Oamaru ex-cop 'Nazi Hunter'

GRIM TALE: A TV3 documentary tells the story of Wayne Stringer's hunt for war criminals.
GRIM TALE: A TV3 documentary tells the story of Wayne Stringer's hunt for war criminals.

Oamaru's Wayne Stringer was New Zealand's "Nazi Hunter".

In 1992 he spent a year investigating 47 "displaced persons" suspected of involvement in Nazi war crimes, who came to New Zealand to escape prosecution at the end of World War II.

His year-long investigation is the focus of Inside New Zealand's latest documentary, Nazi Hunter, screening on TV 3 tonight at 9.30pm.

It all began in the early 1990s when the Jewish organisation the Simon Wiesenthal Centre sent the New Zealand Government a list with 47 names of "displaced persons" who were given a home in New Zealand. All were said to be suspected war criminals associated with mass murder and genocide.

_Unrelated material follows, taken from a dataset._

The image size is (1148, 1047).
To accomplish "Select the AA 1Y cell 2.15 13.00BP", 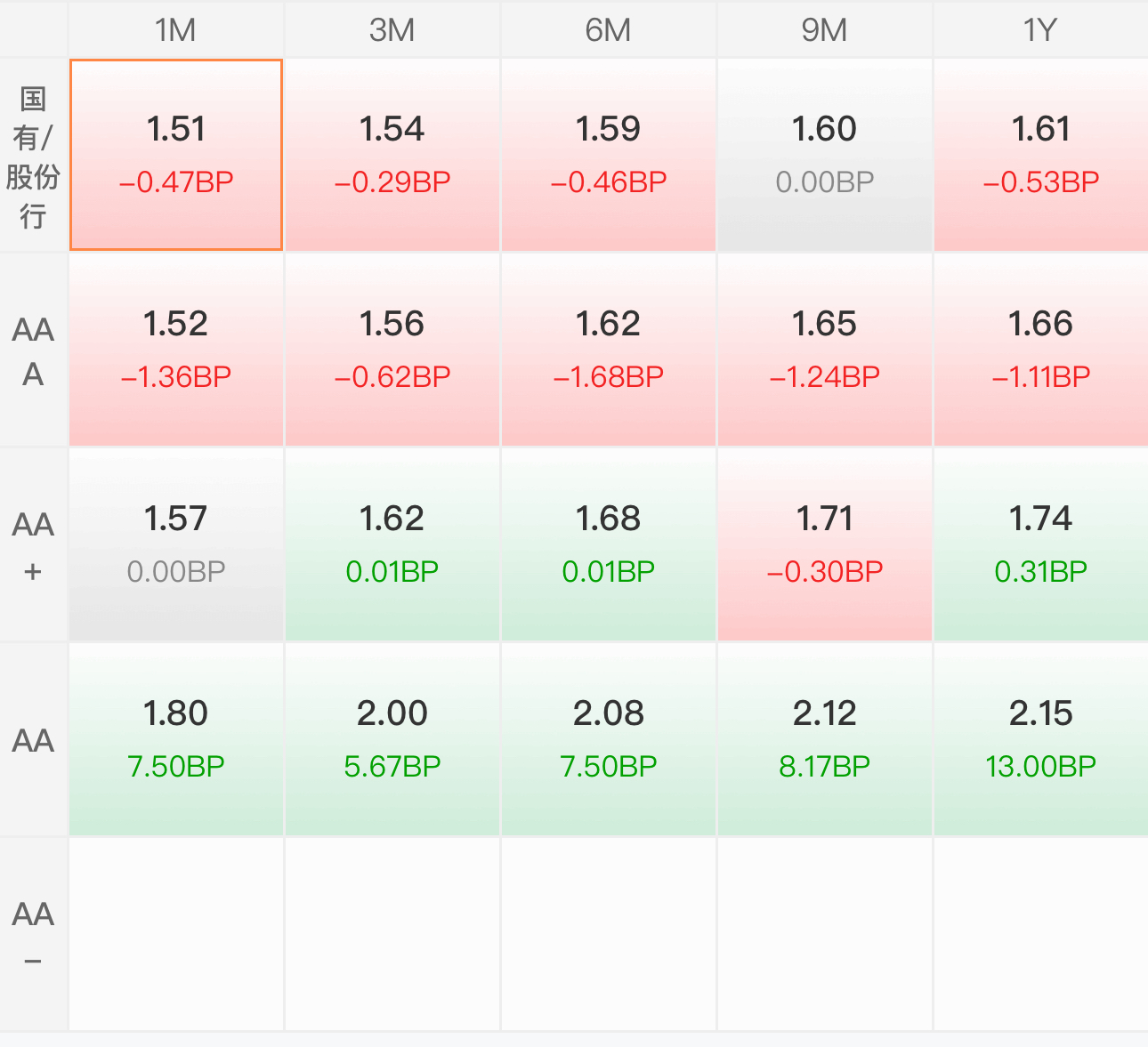I will click(x=1041, y=740).
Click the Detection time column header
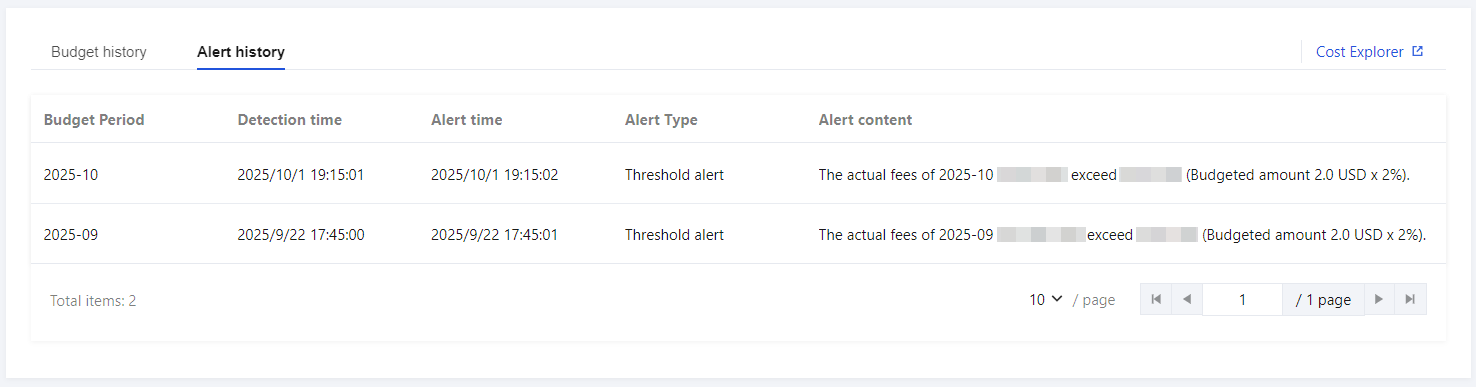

The list was one of many sent to other countries around the world, and signalled the beginning of the investigation.

Mr Stringer, who was in charge of the CIB in Blenheim at the time, applied for the job to become New Zealand's "Nazi Hunter".

It took him around the world - from Australia and Canada to the Baltic States, where he was given access to war records held for years in KGB archives, and visited the killing grounds in Lithuania and Belarus.

He quickly narrowed down the list, interviewing every person who was still alive in New Zealand, though many of the suspects had died and some names were cases of mistaken identity.

"It was fascinating and some of them were completely innocent," he said.

"I remember one chap who was a lieutenant in the Latvian SS. The Germans conscripted every Latvian over the age of 16 and sent them to the Russian front, tattooed them so they coundn't go backwards because the Germans would kill them, and they couldn't go forwards.

"He married a Jewish girl, they were a lovely couple so it was a pleasure to tell them that they had been discounted completely."

Mr Stringer found it difficult to dismiss others so easily.

It was always going to be difficult to prove any of the suspects guilty, more than 50 years after the crimes.

Knowing that probable war criminals had lived and died in New Zealand without answering for those crimes strill frustrates Mr Stringer.

"It took a year out of my life and it was hard knowing that there wasn't going to be a prosecution," he said.

"You had the horrible old men and there was just something about them."

For Mr Stringer, the investigation changed his life and, when it was revisited last year for the filming of the documentary, the memories came flooding back.

After years of major inquiries and homicides for the New Zealand Police, and heading the Oamaru police for about eight years, Mr Stringer is quite happy in his latest role - working for Age Concern in Oamaru.